Microfluidic Photocatalytic Device Utilizing Anodized Titania Nanotube Arrays: Application and Simulation Validation

Microfluidic photocatalytic reactors have advantages over conventional bulk reactors such as large surface-area-to-volume ratio and high control of fluid flow. Although titania nanotubular arrays (TNA) have shown enhanced photocatalytic degradation compared to nanoparticle films in a batch reactor configuration, their application in a microfluidic format has yet to be fully explored. The photocatalytic performance of a microfluidic reactor with TNA catalyst was compared with the performance of microfluidic format with TiO2 nanoparticulate (commercial P25) catalyst. The microfluidic device was fabricated using non-cleanroom based soft lithography, making it suitable for economical large-scale manufacturing. The photocatalytic performance was evaluated at different flow rates ranging from 25 to 200 μL/min. The TNA microfluidic system demonstrated enhanced photocatalytic performance over microfluidic TiO2 nanoparticulate layers, especially at higher flow rates (50-200 μL/min).

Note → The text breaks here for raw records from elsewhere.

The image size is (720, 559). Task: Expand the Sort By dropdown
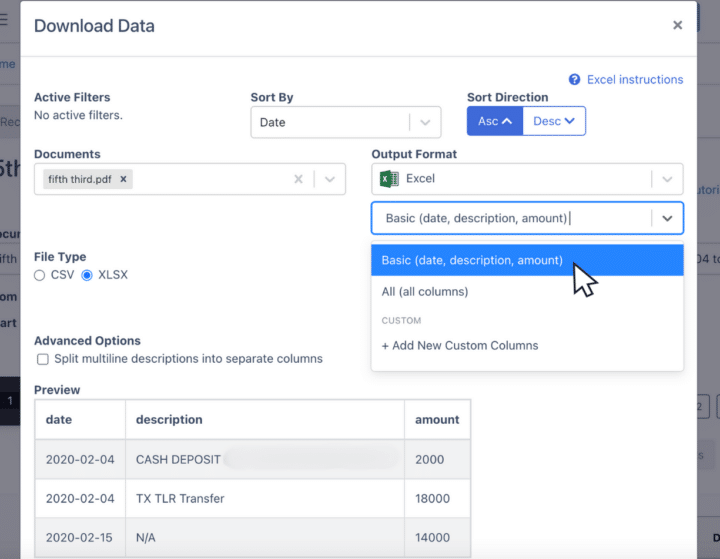[425, 122]
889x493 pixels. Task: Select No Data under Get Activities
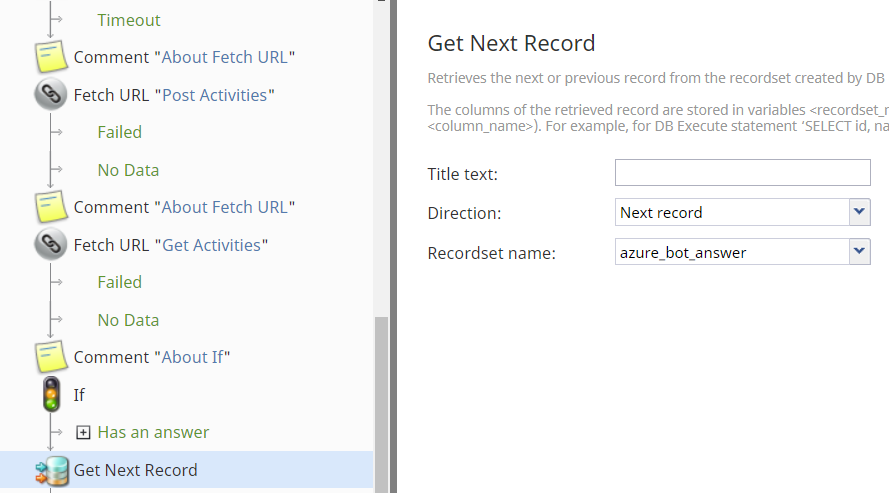(x=128, y=320)
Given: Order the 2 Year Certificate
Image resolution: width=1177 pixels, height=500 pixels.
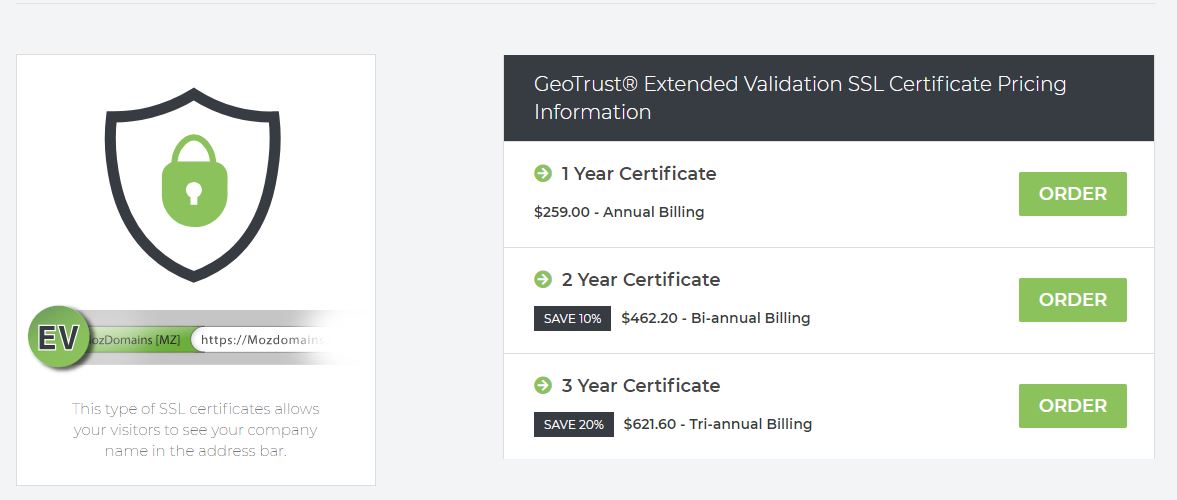Looking at the screenshot, I should tap(1073, 300).
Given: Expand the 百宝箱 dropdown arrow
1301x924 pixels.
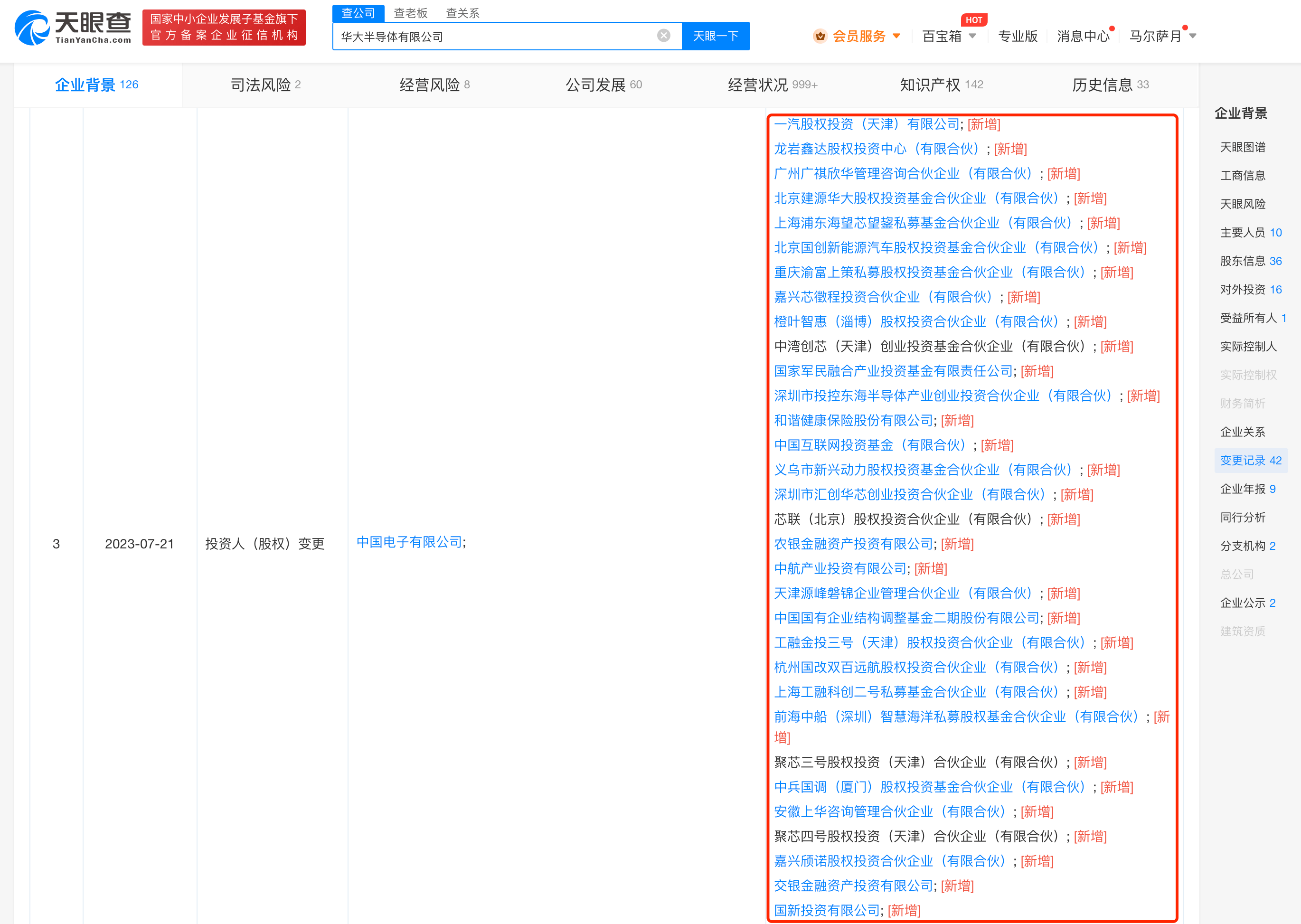Looking at the screenshot, I should tap(972, 37).
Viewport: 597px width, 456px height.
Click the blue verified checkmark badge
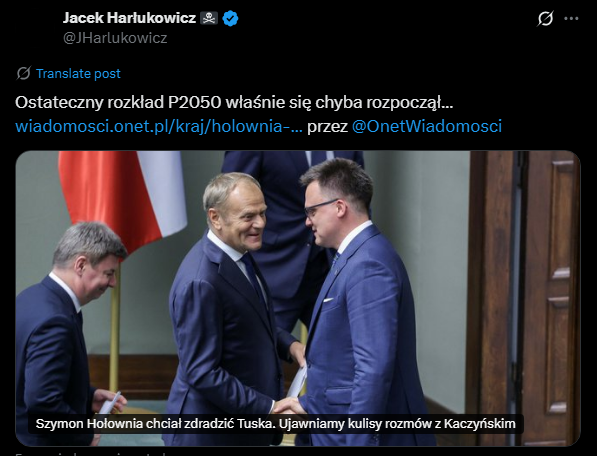(230, 18)
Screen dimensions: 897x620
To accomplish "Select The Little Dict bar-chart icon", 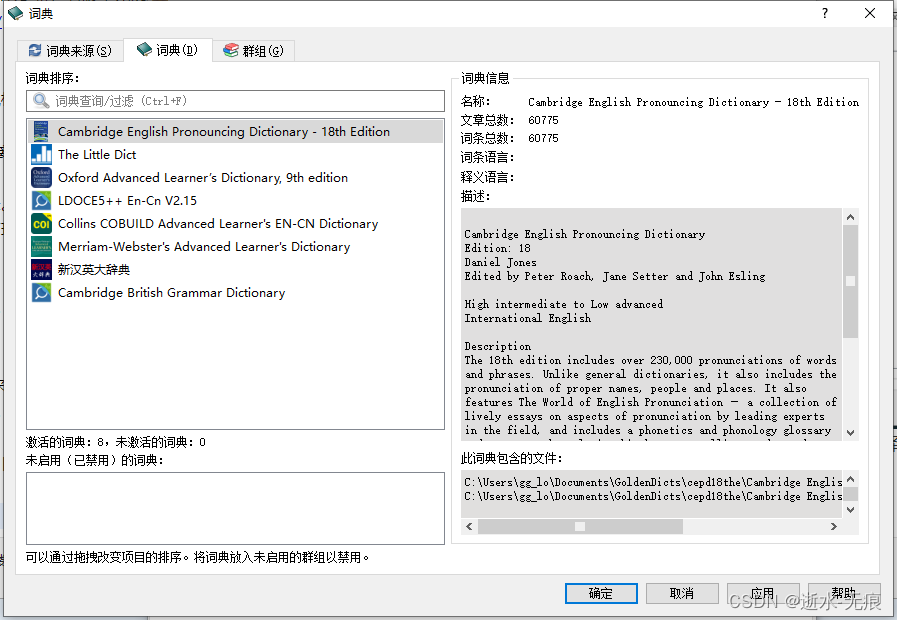I will (40, 154).
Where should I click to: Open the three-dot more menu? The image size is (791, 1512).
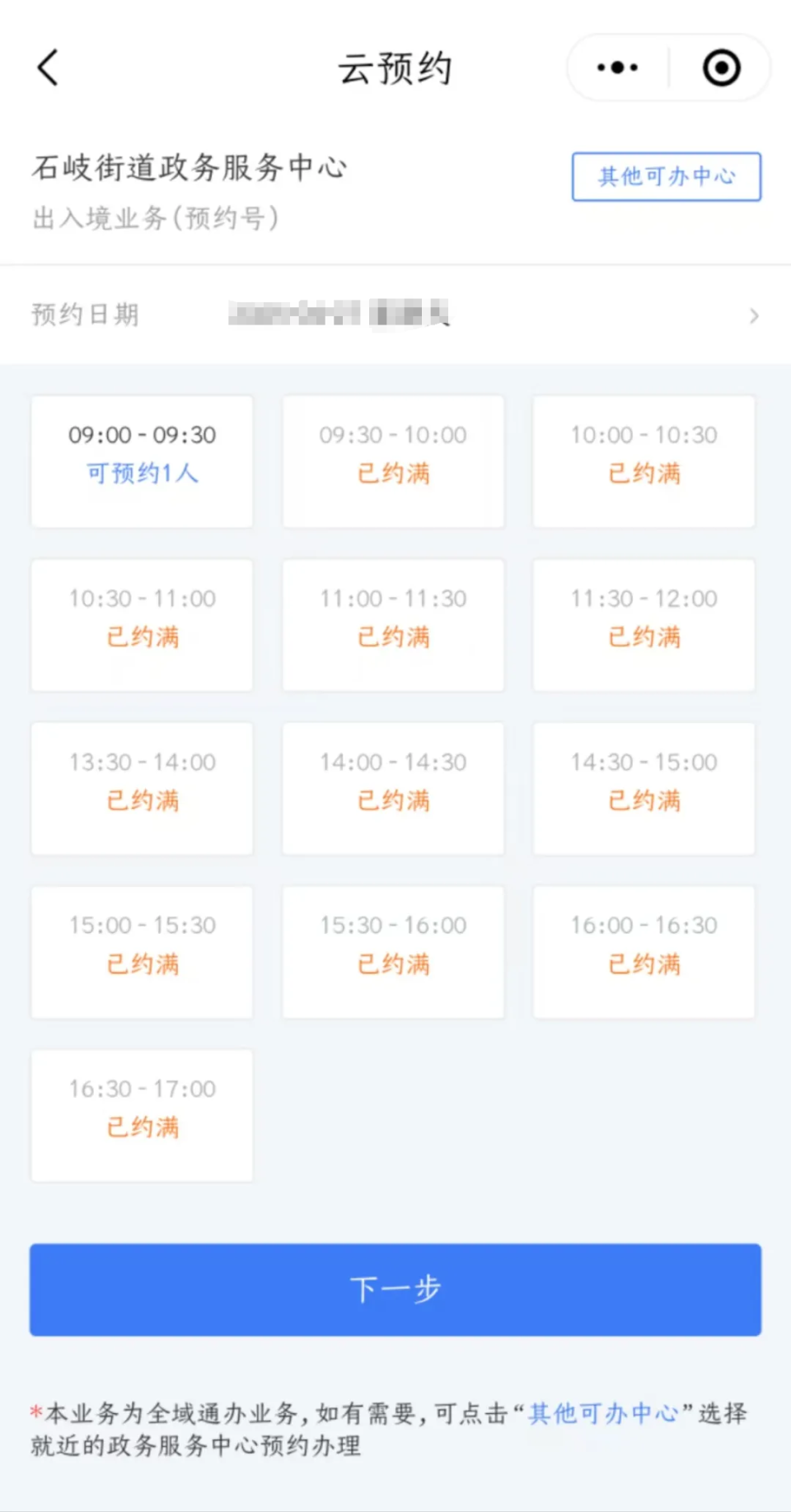(x=617, y=68)
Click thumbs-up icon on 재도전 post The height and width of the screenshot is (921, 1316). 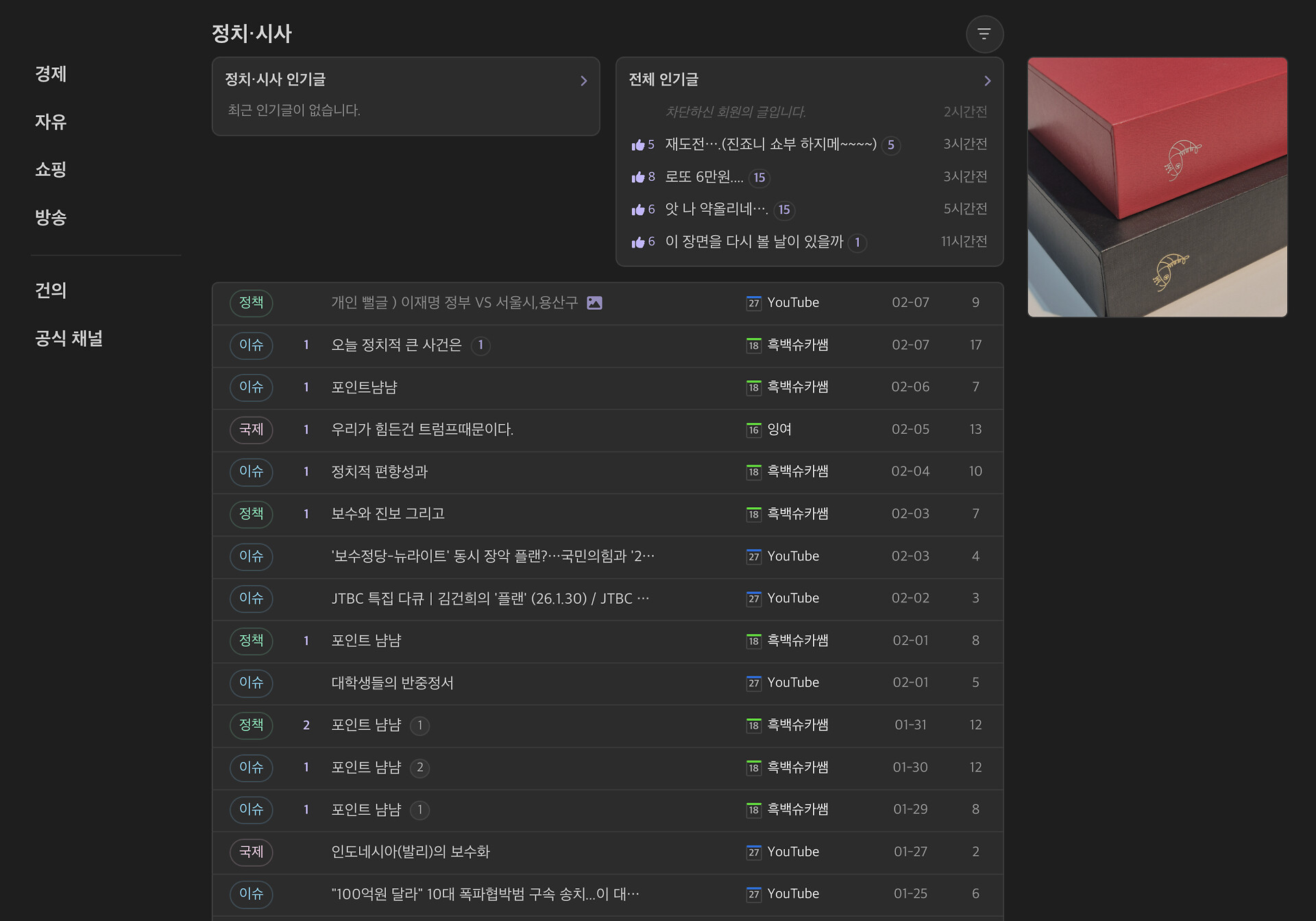pos(638,145)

A computational model of the microfluidic format was developed to evaluate the effect of diffusion coefficient and rate constant on the photocatalytic performance. The improved performance of the TNA photocatalyst over the nanoparticle film can be attributed to higher generation of, and improved diffusion of oxidizing species. The model and microfluidic platform developed can easily be modified to suit other channel geometries and pollutants. A comparison of similar microfluidic photocatalytic platforms was made on the basis of dimensionless Peclet number. The system described in this study demonstrates high advective flow compared to otherwise similar microfluidic photocatalytic systems.